── Material for this exercise

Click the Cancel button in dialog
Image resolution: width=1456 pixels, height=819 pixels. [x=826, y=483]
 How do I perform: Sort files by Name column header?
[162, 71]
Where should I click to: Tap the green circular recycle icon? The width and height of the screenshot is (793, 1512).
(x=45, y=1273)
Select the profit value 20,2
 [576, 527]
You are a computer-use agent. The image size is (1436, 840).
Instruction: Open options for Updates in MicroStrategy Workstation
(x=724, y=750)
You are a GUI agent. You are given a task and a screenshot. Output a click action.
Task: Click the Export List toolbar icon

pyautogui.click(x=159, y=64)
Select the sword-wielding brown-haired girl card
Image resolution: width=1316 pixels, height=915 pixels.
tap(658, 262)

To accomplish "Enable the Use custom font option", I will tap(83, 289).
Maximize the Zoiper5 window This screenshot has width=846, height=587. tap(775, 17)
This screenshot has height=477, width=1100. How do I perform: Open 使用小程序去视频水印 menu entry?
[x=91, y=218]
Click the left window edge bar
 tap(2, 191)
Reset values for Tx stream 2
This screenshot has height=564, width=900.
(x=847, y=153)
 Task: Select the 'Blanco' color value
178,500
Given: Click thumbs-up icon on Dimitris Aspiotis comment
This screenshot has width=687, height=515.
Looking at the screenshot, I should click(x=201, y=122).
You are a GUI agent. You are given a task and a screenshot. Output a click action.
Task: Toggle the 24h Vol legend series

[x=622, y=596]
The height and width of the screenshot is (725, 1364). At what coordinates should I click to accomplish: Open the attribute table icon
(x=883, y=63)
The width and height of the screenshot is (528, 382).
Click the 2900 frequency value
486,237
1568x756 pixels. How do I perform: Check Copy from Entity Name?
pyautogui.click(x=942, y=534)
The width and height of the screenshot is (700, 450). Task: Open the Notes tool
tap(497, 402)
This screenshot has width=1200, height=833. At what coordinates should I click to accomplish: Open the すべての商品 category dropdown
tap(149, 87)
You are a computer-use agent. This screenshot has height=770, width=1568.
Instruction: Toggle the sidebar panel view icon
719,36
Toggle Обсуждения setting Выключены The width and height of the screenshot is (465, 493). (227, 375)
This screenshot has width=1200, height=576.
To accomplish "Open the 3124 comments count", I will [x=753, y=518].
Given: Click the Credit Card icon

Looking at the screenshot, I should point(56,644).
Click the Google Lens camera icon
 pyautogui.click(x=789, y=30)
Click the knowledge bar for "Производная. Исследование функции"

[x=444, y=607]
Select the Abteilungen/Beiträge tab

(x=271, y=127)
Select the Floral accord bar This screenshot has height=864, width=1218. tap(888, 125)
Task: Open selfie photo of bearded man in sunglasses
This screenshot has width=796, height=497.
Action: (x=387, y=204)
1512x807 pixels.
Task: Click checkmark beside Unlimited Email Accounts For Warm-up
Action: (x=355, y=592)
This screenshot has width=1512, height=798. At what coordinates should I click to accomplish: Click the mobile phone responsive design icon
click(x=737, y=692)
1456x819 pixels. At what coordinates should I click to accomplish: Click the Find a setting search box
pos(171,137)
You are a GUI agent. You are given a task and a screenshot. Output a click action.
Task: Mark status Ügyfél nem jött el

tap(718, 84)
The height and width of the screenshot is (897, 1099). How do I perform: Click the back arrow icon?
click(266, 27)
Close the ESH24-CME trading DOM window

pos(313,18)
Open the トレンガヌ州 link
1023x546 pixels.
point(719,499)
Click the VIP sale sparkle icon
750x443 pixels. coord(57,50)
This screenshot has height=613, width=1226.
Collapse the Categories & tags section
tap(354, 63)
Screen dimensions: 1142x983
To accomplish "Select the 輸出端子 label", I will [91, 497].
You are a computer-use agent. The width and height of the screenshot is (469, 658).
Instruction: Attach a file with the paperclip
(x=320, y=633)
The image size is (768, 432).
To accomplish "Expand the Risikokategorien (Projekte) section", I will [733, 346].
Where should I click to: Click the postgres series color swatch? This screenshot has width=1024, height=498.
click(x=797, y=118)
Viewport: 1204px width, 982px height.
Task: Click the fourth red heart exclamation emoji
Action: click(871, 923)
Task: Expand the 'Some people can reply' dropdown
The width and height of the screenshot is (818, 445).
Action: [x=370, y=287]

────

### [Objective]
Retype the records from the line with "Select the sword-wielding" to the line with "Toggle Обсуждения setting", with no change to any character.

### [Solution below]
Select the sword-wielding brown-haired girl card
Image resolution: width=1316 pixels, height=915 pixels.
tap(658, 262)

To accomplish "Enable the Use custom font option", I will tap(83, 289).
Maximize the Zoiper5 window This screenshot has width=846, height=587. tap(775, 17)
This screenshot has height=477, width=1100. How do I perform: Open 使用小程序去视频水印 menu entry?
[x=91, y=218]
Click the left window edge bar
 tap(2, 191)
Reset values for Tx stream 2
This screenshot has height=564, width=900.
(x=847, y=153)
 Task: Select the 'Blanco' color value
178,500
Given: Click thumbs-up icon on Dimitris Aspiotis comment
This screenshot has width=687, height=515.
Looking at the screenshot, I should click(x=201, y=122).
You are a GUI agent. You are given a task and a screenshot. Output a click action.
Task: Toggle the 24h Vol legend series

[x=622, y=596]
The height and width of the screenshot is (725, 1364). At what coordinates should I click to accomplish: Open the attribute table icon
(x=883, y=63)
The width and height of the screenshot is (528, 382).
Click the 2900 frequency value
486,237
1568x756 pixels. How do I perform: Check Copy from Entity Name?
pyautogui.click(x=942, y=534)
The width and height of the screenshot is (700, 450). Task: Open the Notes tool
tap(497, 402)
This screenshot has width=1200, height=833. At what coordinates should I click to accomplish: Open the すべての商品 category dropdown
tap(149, 87)
You are a computer-use agent. This screenshot has height=770, width=1568.
Instruction: Toggle the sidebar panel view icon
719,36
Toggle Обсуждения setting Выключены The width and height of the screenshot is (465, 493). (227, 375)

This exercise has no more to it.